2006年9月2日 (第2785回)

プロデューサーは教育で養成できるか ―デジタル環境下におけるコンテンツ教育の課題と展望―

政策科学部教授 細井 浩一

 20世紀に発達したデジタル・テクノロジーは多くの映像表現を生み出し、その発展はいまだ急速な革新の途上にあります。映像は、更なる発展が見込まれる重要な文化産業であると同時に、コミュニケーションのツールという側面を持ちます。

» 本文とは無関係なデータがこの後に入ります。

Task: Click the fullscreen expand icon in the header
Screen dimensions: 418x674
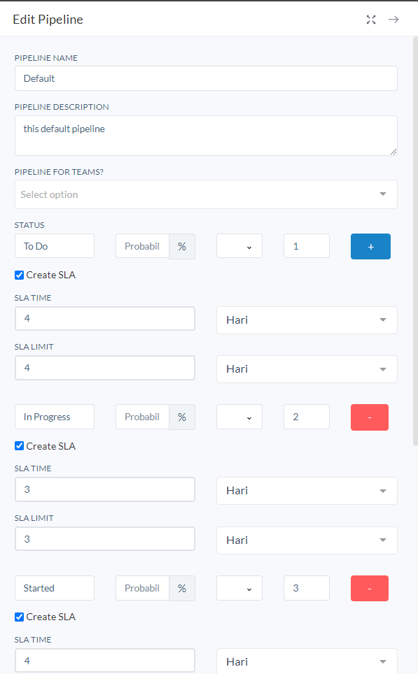Action: click(371, 20)

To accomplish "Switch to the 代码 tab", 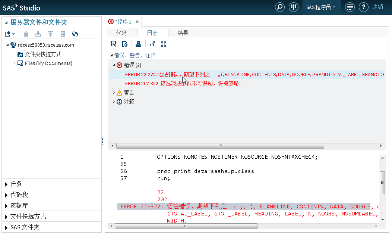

また、当然ですが、人々の精神に豊かさを与え、時として社会を動かし、国際交流を促進し、その国の文化力の指標となる芸術の一つでもあります。

 このような映像コンテンツに関連する人材育成と産業振興は、諸外国と同様に我が国でも重要な課題となってきました。 とはいえ、デジタル技術による制作と流通の革新が急速に進む現在、映像コンテンツをめぐる環境は大きく変わりつつあります。

 映像表現に対する深い理解と、デジタル映像技術、情報ネットワーク技術に対応できる能力の両方を備え、映像コンテンツを文化的、産業的、地域振興的文脈において有益な社会的リソースとして利活用できる人材は、はたして学校教育で育成していくことができるのでしょうか。

 本講座では、「プロデュース能力の養成」あるいは「プロデューサー・マインドの涵養」という視点からこの課題について検討していきます。また、立命館大学が来年に開設する「映像学部」の教学デザインやカリキュラムの紹介も兼ねながら、映像コンテンツ系人材養成の具体的なプログラムについて可能性と展望を示したいと思います。